Dataset items:
^^^^^^^^^^^^^^^^
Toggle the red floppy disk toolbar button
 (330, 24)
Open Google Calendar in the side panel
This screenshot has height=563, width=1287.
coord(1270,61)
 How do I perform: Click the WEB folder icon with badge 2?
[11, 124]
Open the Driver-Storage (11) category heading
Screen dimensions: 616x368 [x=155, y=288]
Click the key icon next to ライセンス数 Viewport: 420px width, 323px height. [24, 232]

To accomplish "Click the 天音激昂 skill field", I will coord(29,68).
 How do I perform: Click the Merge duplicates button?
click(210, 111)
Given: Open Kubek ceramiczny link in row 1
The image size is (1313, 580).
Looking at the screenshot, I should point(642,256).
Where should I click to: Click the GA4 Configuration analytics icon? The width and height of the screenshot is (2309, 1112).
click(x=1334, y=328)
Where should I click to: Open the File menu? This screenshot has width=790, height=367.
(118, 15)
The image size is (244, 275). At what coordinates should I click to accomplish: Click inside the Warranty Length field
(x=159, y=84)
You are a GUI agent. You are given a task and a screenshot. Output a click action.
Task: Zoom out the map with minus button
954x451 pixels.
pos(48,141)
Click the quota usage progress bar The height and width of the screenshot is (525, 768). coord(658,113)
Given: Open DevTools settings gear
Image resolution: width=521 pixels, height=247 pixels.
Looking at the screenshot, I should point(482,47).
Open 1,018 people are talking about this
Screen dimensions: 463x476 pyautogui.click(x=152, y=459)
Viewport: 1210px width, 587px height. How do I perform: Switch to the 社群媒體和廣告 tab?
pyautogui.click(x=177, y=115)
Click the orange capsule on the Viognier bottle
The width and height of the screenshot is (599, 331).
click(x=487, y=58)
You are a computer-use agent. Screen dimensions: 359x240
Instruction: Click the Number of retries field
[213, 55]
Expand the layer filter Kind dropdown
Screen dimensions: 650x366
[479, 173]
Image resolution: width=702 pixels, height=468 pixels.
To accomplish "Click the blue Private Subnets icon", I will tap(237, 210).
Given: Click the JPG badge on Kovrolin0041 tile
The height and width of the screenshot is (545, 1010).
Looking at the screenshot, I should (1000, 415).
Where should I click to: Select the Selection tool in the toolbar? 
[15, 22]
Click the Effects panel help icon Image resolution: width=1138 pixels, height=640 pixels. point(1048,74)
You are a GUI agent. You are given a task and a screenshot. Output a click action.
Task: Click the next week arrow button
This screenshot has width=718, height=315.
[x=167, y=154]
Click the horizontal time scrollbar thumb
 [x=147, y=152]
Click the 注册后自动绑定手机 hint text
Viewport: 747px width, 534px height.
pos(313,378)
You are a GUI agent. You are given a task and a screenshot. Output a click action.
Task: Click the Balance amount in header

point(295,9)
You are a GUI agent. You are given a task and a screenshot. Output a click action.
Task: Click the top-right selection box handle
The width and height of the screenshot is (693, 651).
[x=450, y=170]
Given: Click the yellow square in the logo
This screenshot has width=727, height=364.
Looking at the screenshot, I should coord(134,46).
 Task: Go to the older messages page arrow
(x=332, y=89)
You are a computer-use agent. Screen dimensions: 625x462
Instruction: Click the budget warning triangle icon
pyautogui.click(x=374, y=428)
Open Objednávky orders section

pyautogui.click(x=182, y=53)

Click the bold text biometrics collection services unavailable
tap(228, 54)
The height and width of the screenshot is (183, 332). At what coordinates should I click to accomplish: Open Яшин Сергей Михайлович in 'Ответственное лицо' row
^^^^^^^^^^^^^^^^
WHAT YOU NEED TO DO: Would you copy each line of the records that contains "panel"?

ANSWER BOX:
Open Google Calendar in the side panel
Click the Effects panel help icon Image resolution: width=1138 pixels, height=640 pixels. point(1048,74)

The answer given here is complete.